LOVE the CP! *drools* *Consoles himself with the fact that I have a jungle carpet python*


----------



## blazednosferatu (Feb 27, 2006)

nice python, wish i had one like it!


----------



## Mettle (Dec 29, 2003)

Fantastic snakes. Glad to see they're both doing well for ya!


----------



## Atlanta Braves Baby! (Mar 12, 2003)

Irian Jaya Python is awesome


----------



## huntx7 (Nov 13, 2004)

Very nice, any chance of a tank shot of the python's cage?


----------



## furious piranha (Mar 22, 2005)

cool pyhton


----------



## Red Eyes (Nov 25, 2003)

Thanks for the replies







As for his temperment ... it's great, when I was looking at purchasing a python (a snake not the gravel cleaner) I had the choice between a few Irian Jayas and a Jungle Carpet Python, I really wanted to buy the Jungle Carpet (that black and yellow colour combination







) but it was really nippy so I chose the Irian Jaya who has never tried to bite anyone at anytime







The Chihuahua Kingsnake has never bit or musked anyone either which I found amazing since when I was picking him up, the previous owner was holding onto him for one last time and the Kingsnake was chewing on him which made me a bit nervous (since this was our first snake).

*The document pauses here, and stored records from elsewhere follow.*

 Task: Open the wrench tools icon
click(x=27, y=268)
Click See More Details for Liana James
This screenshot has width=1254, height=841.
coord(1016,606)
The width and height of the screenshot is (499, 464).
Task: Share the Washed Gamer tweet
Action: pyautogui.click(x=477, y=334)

Finally I threw in an picture of the "old guy", my rhom of 12yrs, I've had him since he was 2" - 2.5" long. Thanks for looking









Irian Jaya Eating
View attachment 105427


Irian Jaya lazing around
View attachment 105426


Chihuahua Mountain Kingsnake
View attachment 105425


Rhom
View attachment 105424


----------



## Omnius (Mar 20, 2006)

I trust you feed prekilled. JPC's are nippy when young but grow out of it BTW. Mine is calming down fast and she just turned two!


----------